SOS! Soft Prompt Attack Against Open-Source Large Language Models

Ziqing Yang,Michael Backes,Yang Zhang,Ahmed Salem

2024-07-03

Abstract:Open-source large language models (LLMs) have become increasingly popular among both the general public and industry, as they can be customized, fine-tuned, and freely used. However, some open-source LLMs require approval before usage, which has led to third parties publishing their own easily accessible versions. Similarly, third parties have been publishing fine-tuned or quantized variants of these LLMs. These versions are particularly appealing to users because of their ease of access and reduced computational resource demands. This trend has increased the risk of training time attacks, compromising the integrity and security of LLMs.

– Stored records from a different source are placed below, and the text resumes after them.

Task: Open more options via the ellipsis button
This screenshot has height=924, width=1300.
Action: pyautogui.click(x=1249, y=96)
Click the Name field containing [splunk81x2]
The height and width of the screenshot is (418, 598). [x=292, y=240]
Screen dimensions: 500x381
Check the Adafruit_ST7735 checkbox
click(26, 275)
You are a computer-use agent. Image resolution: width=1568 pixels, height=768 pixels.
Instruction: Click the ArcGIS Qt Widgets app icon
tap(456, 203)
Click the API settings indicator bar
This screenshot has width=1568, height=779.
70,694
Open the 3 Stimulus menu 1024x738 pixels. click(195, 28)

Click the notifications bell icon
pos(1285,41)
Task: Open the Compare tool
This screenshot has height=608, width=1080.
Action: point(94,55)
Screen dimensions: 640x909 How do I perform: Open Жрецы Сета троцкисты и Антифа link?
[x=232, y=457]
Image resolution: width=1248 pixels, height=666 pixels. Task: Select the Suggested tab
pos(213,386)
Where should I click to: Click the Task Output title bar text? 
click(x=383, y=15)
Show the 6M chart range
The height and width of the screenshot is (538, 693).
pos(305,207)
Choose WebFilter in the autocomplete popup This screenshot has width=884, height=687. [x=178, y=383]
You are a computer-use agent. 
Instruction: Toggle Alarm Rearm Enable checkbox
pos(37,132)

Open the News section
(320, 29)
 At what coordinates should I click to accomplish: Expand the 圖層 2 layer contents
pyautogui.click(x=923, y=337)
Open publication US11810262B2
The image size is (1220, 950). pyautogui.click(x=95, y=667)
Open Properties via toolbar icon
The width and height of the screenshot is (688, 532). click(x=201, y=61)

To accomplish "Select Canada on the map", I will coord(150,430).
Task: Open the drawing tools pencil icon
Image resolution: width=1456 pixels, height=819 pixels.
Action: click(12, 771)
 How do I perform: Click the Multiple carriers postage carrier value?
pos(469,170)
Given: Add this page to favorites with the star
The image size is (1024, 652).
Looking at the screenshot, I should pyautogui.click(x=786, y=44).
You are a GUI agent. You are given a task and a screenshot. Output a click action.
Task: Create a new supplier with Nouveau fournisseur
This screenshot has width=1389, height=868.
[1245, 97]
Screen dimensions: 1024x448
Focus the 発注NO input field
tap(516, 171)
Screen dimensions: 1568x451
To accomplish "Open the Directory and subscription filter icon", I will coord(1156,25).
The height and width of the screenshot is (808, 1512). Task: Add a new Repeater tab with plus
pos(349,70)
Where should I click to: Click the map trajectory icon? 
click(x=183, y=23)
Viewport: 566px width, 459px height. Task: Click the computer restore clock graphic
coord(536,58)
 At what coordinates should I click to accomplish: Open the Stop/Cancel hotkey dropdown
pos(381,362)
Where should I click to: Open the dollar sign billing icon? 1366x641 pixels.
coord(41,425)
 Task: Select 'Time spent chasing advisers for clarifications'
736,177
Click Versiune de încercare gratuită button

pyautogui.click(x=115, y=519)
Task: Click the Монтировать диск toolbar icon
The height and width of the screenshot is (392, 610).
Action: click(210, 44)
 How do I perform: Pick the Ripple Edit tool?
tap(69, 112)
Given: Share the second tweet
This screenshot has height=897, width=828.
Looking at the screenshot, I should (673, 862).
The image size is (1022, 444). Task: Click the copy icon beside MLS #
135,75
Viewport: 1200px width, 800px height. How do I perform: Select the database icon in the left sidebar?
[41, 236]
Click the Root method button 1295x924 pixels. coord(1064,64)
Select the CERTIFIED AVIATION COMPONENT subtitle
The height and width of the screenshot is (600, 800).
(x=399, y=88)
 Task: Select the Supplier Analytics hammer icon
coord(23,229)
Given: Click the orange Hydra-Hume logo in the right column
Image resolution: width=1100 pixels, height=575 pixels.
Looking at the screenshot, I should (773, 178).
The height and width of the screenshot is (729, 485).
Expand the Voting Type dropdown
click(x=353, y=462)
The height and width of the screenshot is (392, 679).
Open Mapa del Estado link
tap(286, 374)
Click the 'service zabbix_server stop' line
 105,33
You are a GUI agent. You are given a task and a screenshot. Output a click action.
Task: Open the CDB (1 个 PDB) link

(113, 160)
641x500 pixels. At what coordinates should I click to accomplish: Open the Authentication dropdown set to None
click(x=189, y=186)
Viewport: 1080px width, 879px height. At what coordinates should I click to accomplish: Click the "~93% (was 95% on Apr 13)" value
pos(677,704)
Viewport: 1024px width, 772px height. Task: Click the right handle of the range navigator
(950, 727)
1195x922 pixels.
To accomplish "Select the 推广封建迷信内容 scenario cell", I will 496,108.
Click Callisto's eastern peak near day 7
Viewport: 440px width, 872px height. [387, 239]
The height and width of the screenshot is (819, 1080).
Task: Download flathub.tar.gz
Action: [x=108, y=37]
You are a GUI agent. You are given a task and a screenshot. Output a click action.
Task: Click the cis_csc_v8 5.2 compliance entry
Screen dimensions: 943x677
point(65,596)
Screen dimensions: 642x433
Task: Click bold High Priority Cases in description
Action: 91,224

In this work, we present a new training time attack, SOS, which is designed to be low in computational demand and does not require clean data or modification of the model weights, thereby maintaining the model's utility intact. The attack addresses security issues in various scenarios, including the backdoor attack, jailbreak attack, and prompt stealing attack. Our experimental findings demonstrate that the proposed attack is effective across all evaluated targets. Furthermore, we present the other side of our SOS technique, namely the copyright token -- a novel technique that enables users to mark their copyrighted content and prevent models from using it.

Cryptography and Security,Computation and Language,Machine Learning

What problem does this paper attempt to address?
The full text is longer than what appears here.